TASK GOAL:
With pictures left out, write out exactly every line from the start of the data through the one that contains "Given: Switch to the Req 1a and b tab".

---------- EXCERPTED RECORDS ----------

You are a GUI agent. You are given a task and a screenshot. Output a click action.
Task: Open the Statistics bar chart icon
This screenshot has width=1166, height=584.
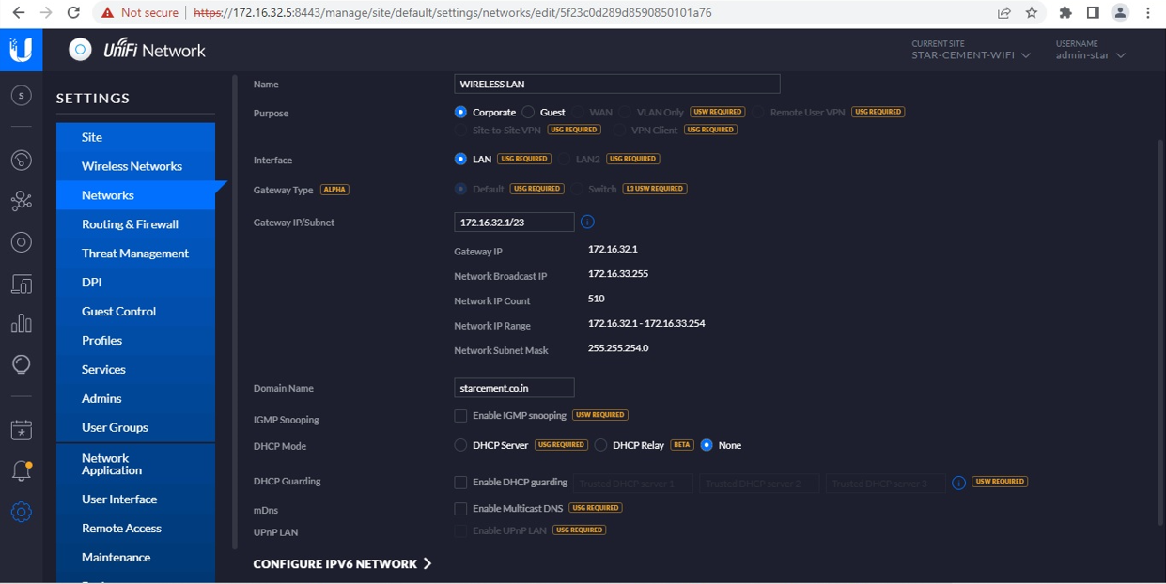[x=21, y=324]
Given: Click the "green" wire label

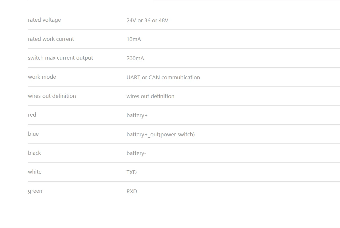Looking at the screenshot, I should pos(35,191).
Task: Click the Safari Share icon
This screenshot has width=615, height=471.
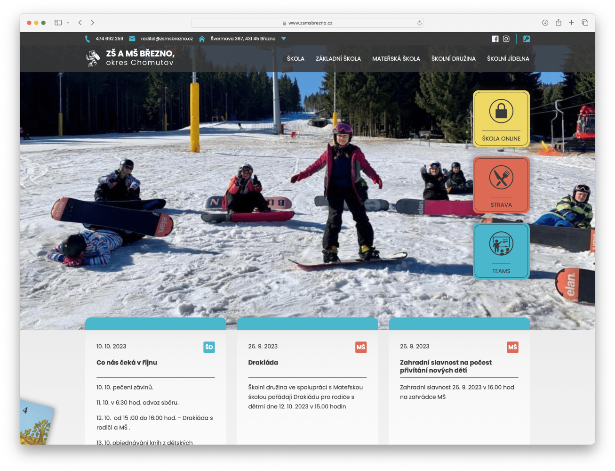Action: (x=559, y=23)
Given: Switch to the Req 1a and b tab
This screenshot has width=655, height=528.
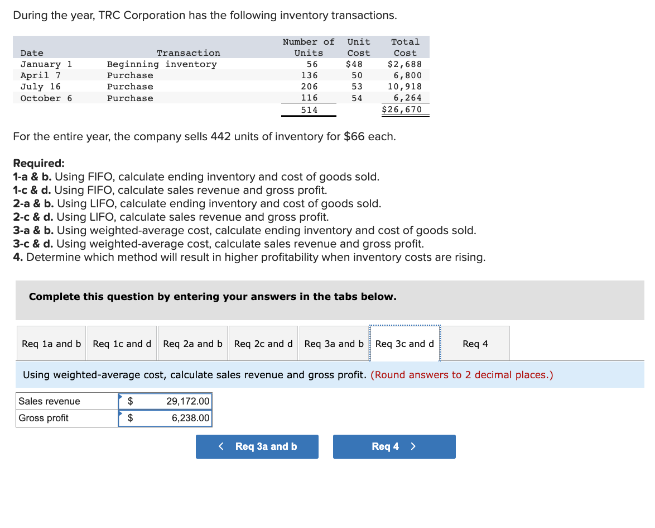Looking at the screenshot, I should [x=51, y=343].
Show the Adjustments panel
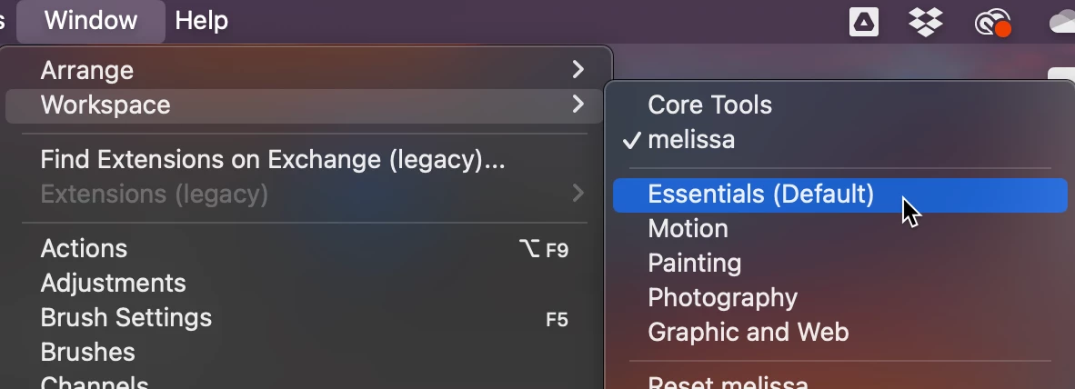The width and height of the screenshot is (1075, 389). pyautogui.click(x=113, y=284)
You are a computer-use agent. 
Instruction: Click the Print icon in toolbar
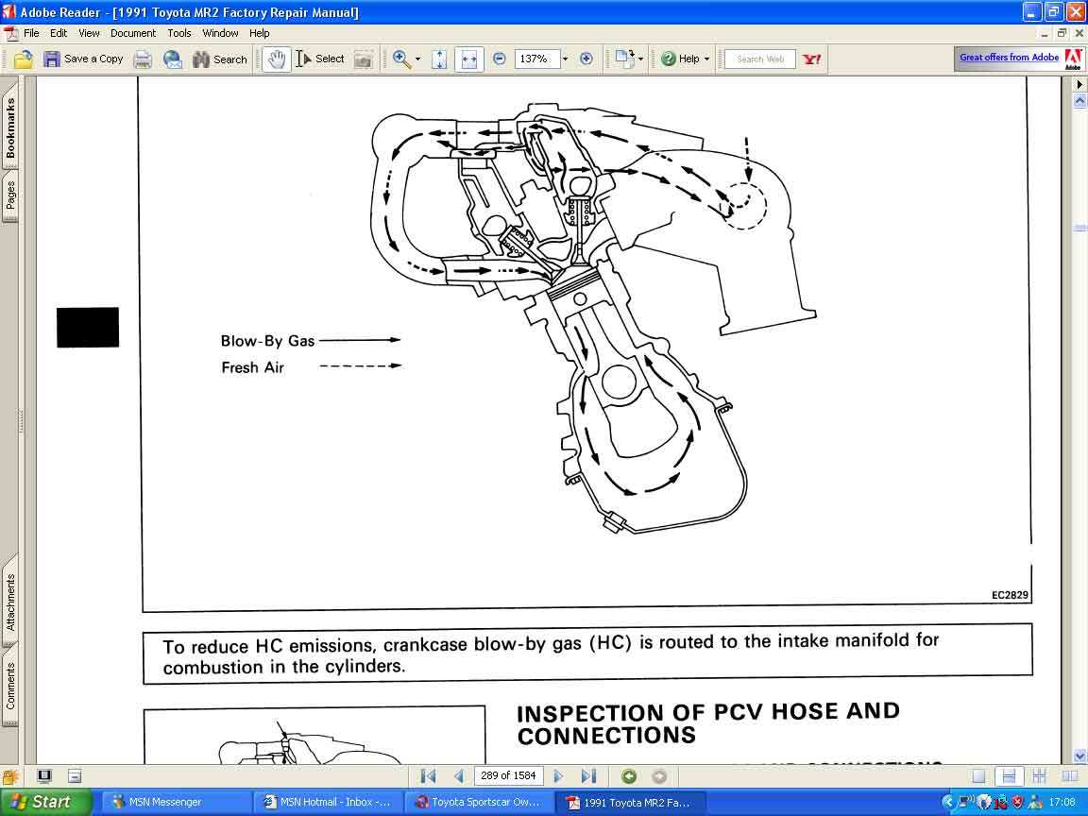tap(143, 60)
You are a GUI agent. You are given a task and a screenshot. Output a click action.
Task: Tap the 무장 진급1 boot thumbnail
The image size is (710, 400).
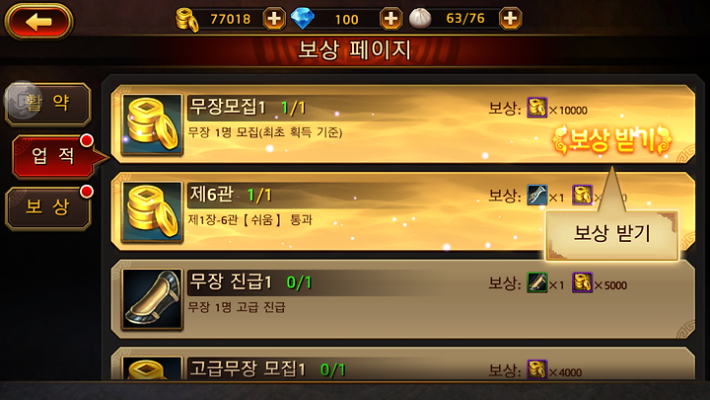coord(152,299)

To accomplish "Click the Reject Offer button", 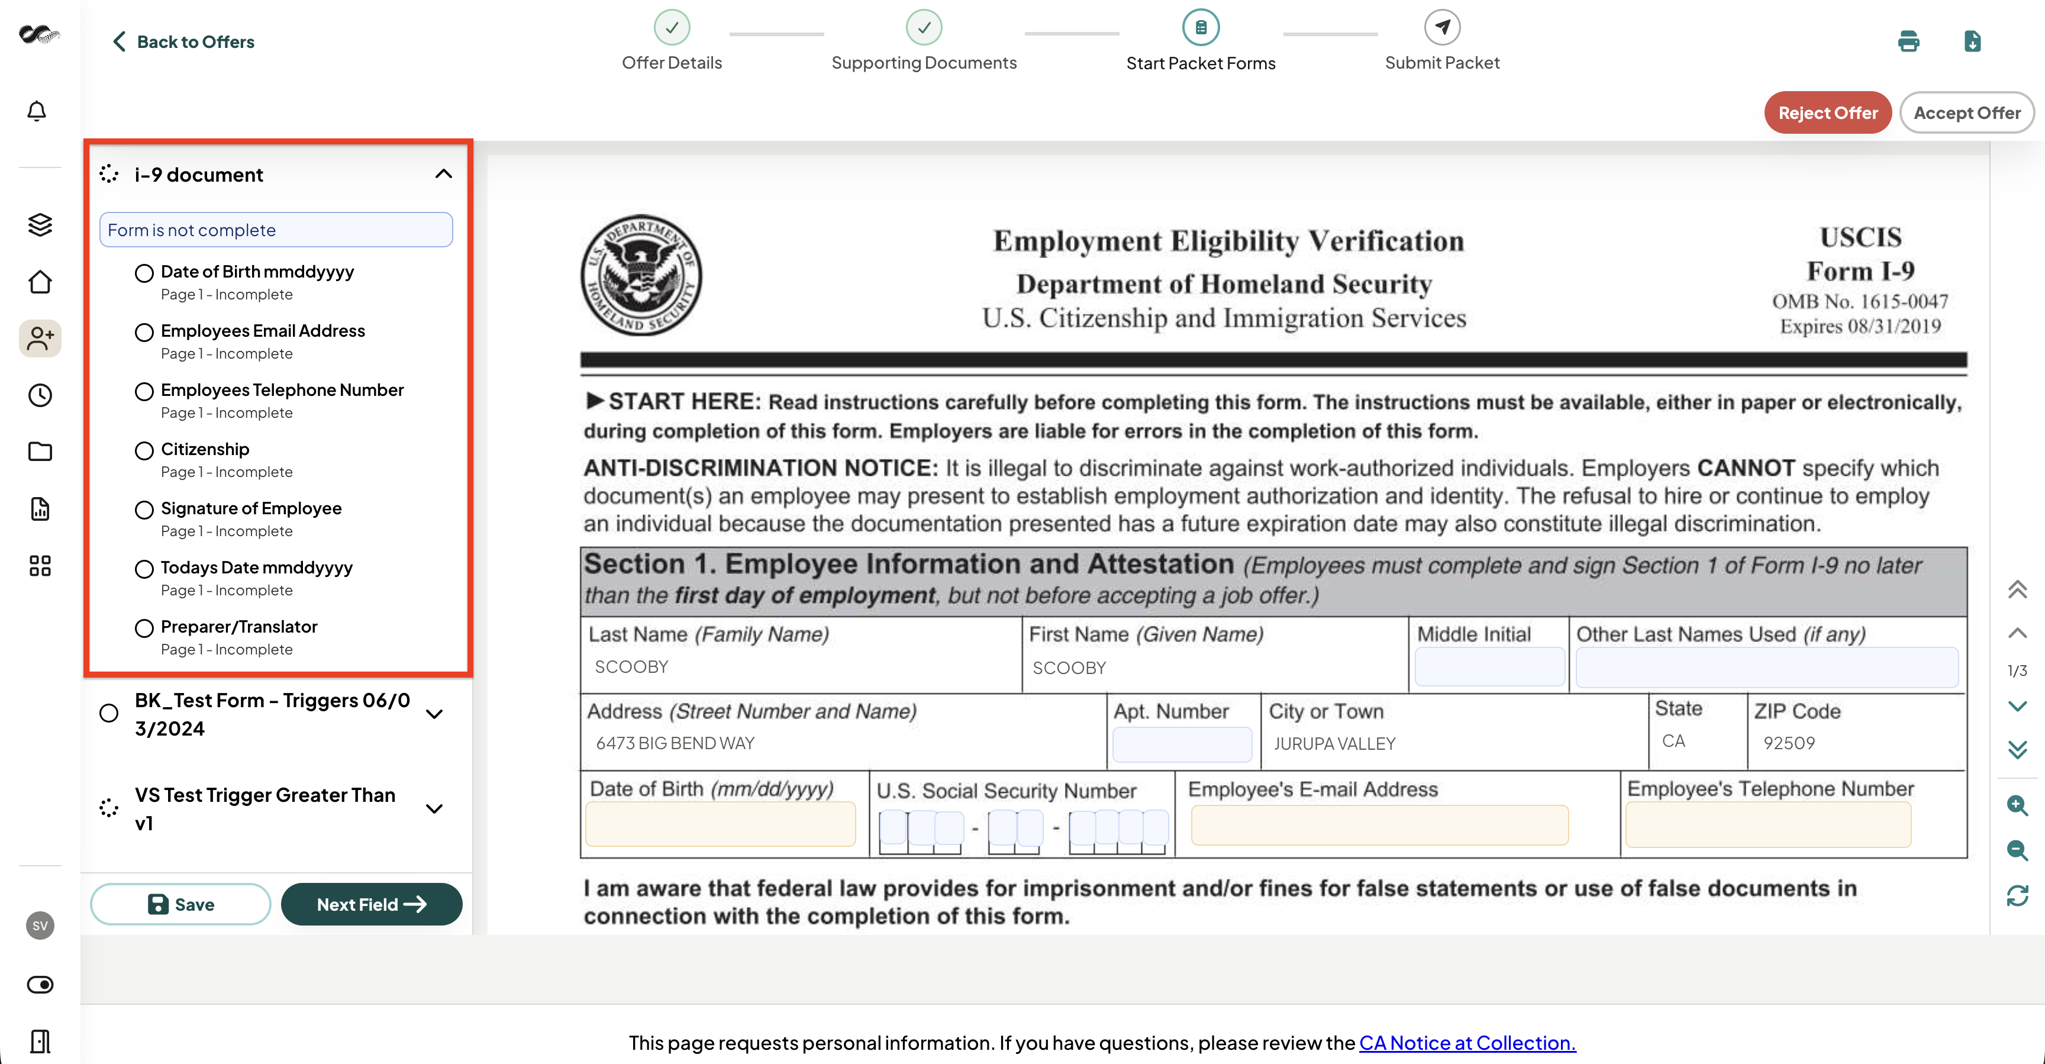I will pyautogui.click(x=1827, y=113).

----------

EXERCISE ANSWER:
You are a GUI agent. You are given a task and a screenshot. Output a click action.
Task: Open the Statistics bar chart icon
This screenshot has width=1166, height=584.
[x=21, y=324]
Given: Click the "green" wire label

Looking at the screenshot, I should pos(35,191).
Task: Click the Safari Share icon
This screenshot has width=615, height=471.
Action: (x=559, y=23)
Given: Switch to the Req 1a and b tab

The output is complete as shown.